Scotland is famous the world over
Scotland is famous the world over for its salmon and trout fishing, but it doesn’t end there because there’s plenty of coarse fishing in Scottish rivers. Nowadays there’s also a small but growing number of commercial coarse fisheries as well.
With hundreds of pristine rivers and countless sea and freshwater lochs, anglers can fish amid some of the most stunning scenery in the world. From the world-famous River Tweed in the Borders to Loch Awe in the north anglers can not only fish in some of the finest Scottish landscapes but can often have their chosen venue to themselves. For sea anglers, Scotland’s long and rugged coastline provides fabulous opportunities for fishing from both boat and shore with many of the harbours offering fishing trips on charter boats.
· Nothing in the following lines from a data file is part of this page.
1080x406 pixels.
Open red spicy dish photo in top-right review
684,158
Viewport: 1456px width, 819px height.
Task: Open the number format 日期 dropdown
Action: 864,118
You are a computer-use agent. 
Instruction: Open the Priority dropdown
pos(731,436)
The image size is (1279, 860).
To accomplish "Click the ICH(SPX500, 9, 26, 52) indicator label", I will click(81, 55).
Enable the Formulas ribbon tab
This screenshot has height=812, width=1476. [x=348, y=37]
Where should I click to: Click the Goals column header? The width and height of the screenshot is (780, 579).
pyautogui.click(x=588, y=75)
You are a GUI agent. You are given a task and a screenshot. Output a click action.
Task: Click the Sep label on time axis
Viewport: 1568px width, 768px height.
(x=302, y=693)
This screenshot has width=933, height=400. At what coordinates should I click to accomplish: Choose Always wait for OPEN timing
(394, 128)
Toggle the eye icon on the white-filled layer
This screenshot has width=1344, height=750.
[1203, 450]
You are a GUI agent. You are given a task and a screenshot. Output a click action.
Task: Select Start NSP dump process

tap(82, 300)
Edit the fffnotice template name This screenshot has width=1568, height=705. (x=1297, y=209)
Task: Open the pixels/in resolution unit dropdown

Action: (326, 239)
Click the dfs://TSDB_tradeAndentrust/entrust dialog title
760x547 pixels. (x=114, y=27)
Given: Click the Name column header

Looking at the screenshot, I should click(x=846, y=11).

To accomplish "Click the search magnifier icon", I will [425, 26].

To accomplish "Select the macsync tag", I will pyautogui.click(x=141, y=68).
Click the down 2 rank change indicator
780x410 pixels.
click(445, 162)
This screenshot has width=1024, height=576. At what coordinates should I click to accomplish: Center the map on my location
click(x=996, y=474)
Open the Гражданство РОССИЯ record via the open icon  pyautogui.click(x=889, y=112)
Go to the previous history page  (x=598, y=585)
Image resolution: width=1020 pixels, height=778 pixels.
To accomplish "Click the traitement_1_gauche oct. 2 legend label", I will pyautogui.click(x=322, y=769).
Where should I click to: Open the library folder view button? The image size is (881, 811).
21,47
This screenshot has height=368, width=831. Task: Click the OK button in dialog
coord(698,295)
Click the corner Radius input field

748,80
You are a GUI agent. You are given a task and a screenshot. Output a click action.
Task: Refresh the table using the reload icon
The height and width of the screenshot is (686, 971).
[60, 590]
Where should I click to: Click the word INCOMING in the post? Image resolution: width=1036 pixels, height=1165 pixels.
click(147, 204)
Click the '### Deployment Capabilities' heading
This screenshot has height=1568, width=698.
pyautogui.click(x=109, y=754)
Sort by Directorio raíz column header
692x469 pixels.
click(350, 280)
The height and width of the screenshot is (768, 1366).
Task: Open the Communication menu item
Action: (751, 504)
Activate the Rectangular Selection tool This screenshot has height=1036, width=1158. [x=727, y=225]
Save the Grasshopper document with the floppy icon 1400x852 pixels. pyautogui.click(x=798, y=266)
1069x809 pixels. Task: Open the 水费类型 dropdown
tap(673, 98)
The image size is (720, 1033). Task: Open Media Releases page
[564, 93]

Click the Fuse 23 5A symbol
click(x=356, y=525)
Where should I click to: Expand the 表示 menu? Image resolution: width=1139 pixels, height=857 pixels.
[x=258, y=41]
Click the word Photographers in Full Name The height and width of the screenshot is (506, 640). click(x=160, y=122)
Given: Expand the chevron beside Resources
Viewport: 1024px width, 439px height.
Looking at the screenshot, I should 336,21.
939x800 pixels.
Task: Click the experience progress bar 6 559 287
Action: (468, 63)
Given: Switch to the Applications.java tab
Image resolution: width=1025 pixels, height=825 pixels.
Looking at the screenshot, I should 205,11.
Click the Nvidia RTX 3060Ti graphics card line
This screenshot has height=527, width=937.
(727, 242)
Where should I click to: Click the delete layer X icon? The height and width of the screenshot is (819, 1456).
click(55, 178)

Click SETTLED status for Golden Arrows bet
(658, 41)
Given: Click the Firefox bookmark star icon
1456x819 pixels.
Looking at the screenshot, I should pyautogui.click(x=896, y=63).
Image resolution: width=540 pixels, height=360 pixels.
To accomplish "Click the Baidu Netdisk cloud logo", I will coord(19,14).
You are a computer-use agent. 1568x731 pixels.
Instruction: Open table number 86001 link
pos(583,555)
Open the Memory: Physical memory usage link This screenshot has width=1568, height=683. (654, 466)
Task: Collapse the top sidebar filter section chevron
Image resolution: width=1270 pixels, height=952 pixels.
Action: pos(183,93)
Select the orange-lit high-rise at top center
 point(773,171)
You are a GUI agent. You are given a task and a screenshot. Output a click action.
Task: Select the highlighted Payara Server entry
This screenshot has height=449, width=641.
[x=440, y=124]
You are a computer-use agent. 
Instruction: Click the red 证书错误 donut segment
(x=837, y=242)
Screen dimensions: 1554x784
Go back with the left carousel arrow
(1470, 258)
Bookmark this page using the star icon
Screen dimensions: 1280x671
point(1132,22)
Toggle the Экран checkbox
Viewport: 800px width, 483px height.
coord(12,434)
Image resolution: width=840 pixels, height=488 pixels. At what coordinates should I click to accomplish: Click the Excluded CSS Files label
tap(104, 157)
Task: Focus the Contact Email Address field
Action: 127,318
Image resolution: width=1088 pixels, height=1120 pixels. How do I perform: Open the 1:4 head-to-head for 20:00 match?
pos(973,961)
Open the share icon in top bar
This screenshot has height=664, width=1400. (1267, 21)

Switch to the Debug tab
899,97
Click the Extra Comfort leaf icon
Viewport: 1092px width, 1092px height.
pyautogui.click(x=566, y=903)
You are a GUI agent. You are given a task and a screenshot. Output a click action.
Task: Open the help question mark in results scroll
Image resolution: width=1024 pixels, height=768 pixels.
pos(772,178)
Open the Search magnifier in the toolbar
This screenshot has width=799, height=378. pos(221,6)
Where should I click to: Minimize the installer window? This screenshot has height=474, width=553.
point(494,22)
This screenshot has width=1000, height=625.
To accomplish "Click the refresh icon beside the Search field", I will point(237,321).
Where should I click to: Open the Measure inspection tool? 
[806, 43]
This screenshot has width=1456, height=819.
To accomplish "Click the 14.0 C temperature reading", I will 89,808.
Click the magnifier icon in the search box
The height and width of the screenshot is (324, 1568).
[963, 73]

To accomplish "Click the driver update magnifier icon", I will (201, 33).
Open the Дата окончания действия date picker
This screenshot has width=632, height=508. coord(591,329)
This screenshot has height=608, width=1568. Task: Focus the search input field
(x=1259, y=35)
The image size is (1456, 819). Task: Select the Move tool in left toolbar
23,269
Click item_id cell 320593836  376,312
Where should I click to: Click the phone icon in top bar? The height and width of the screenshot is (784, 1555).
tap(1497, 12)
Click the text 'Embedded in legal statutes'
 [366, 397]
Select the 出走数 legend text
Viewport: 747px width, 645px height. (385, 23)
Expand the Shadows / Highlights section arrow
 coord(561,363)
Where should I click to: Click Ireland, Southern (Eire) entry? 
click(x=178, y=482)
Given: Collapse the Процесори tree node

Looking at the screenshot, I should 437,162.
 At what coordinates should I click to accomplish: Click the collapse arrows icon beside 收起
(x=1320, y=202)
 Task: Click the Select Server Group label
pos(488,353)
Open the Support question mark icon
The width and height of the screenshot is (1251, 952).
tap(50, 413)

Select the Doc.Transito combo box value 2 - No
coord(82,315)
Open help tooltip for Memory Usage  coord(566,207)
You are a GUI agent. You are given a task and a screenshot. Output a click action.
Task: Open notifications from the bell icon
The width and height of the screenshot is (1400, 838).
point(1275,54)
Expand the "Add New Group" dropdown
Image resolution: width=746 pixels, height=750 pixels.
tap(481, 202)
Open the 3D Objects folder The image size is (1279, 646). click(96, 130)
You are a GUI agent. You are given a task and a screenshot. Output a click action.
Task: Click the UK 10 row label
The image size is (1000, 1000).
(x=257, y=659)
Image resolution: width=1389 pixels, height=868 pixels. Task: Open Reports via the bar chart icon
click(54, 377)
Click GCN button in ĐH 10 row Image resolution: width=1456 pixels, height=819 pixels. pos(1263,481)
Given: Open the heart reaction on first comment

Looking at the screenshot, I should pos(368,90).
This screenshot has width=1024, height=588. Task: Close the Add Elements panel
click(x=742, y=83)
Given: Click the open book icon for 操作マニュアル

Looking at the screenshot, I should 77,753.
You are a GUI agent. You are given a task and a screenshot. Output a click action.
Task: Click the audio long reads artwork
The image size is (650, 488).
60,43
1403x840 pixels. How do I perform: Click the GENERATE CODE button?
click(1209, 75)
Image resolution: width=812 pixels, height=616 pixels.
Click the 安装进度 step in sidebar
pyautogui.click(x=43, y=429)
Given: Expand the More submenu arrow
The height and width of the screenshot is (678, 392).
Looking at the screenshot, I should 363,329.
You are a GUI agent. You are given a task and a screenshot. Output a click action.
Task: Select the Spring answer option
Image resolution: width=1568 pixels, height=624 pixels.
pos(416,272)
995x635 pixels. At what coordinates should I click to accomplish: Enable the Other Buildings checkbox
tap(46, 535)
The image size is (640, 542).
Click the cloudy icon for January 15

A rod licence is not required in Scotland
Unlike in England and Wales where anglers must possess an Environment Agency rod licence once they are 13 years old, anglers do not need a rod licence in Scotland apart from in the Border Esk region, you only need permission from the landowner, venue or relevant angling club which controls the fishing. However, you should note that fishing for salmon and sea trout in Scotland is not allowed on Sundays due to a long-standing law.
Scotland’s fishing season varies from venue to venue
The fishing season in Scotland differs from river to river, loch to loch and species to species. This can become problematic for visiting anglers. The traditional trout fishing season runs from the March 15 to October 6 although some fisheries including the Tweed and Annan have delayed their opening day until April 1 and end it earlier on September 30. It is always advisable therefore to check with each individual venue before starting to fish or to contact companies that organise fishing trips and provide fishing lessons such as Scotia Fishing.
Grayling fishing has become popular in recent years
In recent years grayling fishing has become popular, particularly during the trout closed season. Subsequently most grayling season permits on Scottish rivers cover the closed season for Trout. On many rivers grayling can be fished for on a trout permit but anglers are asked not to target them during their spawning and post spawn periods which is generally April and May.
Fishing on the River Tweed and its tributaries and on the River Annan is available from December 1 to March 28; on the River Earn from November 15 to January 15 whilst fishing on the River Tay and its tributaries is available all year, although it is not recommended in April and May. The salmon and sea trout fishing season is more diverse and varies in Scotland from river to river so again it is advisable to check when purchasing a permit.
There is no coarse fish close season in Scotland
Coarse fishing is available all year round in Scotland, there is no closed season. However, many lochs that allow trout or salmon fishing only distribute coarse fishing permits outside the game fishing season, mainly to manage confusion over which species anglers can fishing for.
Sea fishing in Scotland
Sea fishing in Scotland is free and allowed all year. However, certain times of the year suit different species and many can only be found during the warmer months. If you are thinking of taking a well earned break and fishing some of the finest venues available, a good starting place is to check out Visit Scotland’s website.